"Construction activities will come to close
this year-end. Loading of the part fuel is expected
to happen during the first quarter of next year
and the reactor would go critical," said
S.C. Chetal, director at the Indira Gandhi Centre
for Atomic Research (IGCAR) that designed the
PFBR.
Chetal is also a director at Bharatiya Nabhikiya
Vidyut Nigam Ltd (BHAVINI), a public sector company
under the Directorate of Atomic Energy (DAE),
that has been given the responsibility to build
fast reactor power plants in the country.
When the PFBR is commissioned, power can be produced
at a lesser cost than electricity generated from
conventional sources.
A breeder reactor is one that breeds more material
for a nuclear fission reaction than it consumes.

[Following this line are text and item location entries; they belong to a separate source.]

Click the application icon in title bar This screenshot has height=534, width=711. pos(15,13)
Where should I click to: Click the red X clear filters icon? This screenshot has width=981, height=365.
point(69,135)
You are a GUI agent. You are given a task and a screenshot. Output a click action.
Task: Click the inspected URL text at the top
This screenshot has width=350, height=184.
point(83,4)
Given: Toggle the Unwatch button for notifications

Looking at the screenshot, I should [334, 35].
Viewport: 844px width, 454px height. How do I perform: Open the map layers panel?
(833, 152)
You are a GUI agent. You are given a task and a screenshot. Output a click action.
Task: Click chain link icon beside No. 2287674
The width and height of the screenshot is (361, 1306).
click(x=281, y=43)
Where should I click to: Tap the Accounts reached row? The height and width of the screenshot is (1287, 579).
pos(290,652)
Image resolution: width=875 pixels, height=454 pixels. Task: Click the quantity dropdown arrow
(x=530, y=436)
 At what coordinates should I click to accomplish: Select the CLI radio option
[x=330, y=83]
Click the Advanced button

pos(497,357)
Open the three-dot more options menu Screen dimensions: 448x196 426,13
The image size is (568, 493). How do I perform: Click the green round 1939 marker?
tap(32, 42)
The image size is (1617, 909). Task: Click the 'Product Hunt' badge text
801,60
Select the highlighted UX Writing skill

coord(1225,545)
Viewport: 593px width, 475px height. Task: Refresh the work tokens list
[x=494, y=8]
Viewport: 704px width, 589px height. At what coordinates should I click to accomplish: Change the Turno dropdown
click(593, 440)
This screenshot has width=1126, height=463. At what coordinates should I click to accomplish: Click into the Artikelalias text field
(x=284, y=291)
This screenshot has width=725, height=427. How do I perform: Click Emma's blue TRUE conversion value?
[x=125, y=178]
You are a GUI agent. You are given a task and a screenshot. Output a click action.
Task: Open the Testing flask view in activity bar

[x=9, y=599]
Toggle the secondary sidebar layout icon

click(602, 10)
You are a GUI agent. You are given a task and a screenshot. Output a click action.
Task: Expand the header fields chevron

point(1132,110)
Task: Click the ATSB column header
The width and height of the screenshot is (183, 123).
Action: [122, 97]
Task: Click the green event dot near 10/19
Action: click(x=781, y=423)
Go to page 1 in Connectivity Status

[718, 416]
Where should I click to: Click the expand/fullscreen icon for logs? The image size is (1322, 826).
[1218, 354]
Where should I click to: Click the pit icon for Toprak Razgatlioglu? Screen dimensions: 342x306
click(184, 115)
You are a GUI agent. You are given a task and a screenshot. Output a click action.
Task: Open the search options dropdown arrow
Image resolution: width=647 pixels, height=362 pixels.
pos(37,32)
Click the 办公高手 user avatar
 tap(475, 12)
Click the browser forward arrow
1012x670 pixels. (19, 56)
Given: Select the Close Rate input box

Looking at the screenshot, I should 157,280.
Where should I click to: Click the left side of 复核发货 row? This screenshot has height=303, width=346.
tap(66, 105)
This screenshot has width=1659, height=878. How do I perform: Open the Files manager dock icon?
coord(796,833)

The reaction produces energy that is used in the
form of electricity. The Indian fast reactors
will be fuelled by a blend of plutonium and uranium
oxide.
While the reactor will break up (fission) plutonium
for power production, it will also breed more
plutonium than it consumes. The original plutonium
comes from natural uranium.
The surplus plutonium from each fast reactor
can be used to set up more such reactors and grow
the nuclear capacity in tune with India's energy
needs.
Fast reactors form a key in the India's three-stage
nuclear power programme, which comprises pressurised
heavy water reactors (PHWRs) at the first stage,
fast breeder reactors (FBRs) at second and thorium-based
systems at the third stage. In 1985, India became
the sixth country in the world to have such a
technology.
The government has said in parliament that the
PFBR is expected to begin commercial production
in March 2015. Nuclear scientists though are of
the view that commercial generation can happen
even before that date.
According to Prabhat Kumar, project director,
BHAVINI, the PFBR construction work will be over
by September this year and testing of various
systems would end by December 2012 or January
2013.
"There is no inordinate time lag between
PFBR attaining criticality and it starting commercial
production given the fact that it is a newly-designed
reactor. With small core/fuel lot of tests on
reactor physics would be done. Then by gradually
increasing the generation engineering tests would
be carried out," a nuclear scientist told
IANS, preferring anonymity.
"A year of testing will be sufficient after
reactor attained criticality," he remarked.
Asked about the delay in commercial production,
Chetal said: "The PFBR is first of its kind
in the country and we want to be sure about the
functioning of each and every system."
According to him, with the loading of part fuel,
the reactor systems will be checked by increasing
the power generation in a gradual manner.
He does not agree that the delay in commercial
production of PFBR would have an impact on the
next two fast reactors that is planned at Kalpakkam.
"The design modifications made in the proposed
two reactors will not make them as first of its
kind. They will be commercial reactors. Since
PFBR is new we want to be sure with its systems,"
Chetal added.
The government has allotted Rs.250 crore for
pre-project activities for two more 500 MW units.
It has sanctioned construction of two more 500
MW fast reactors whose location is yet to be finalised.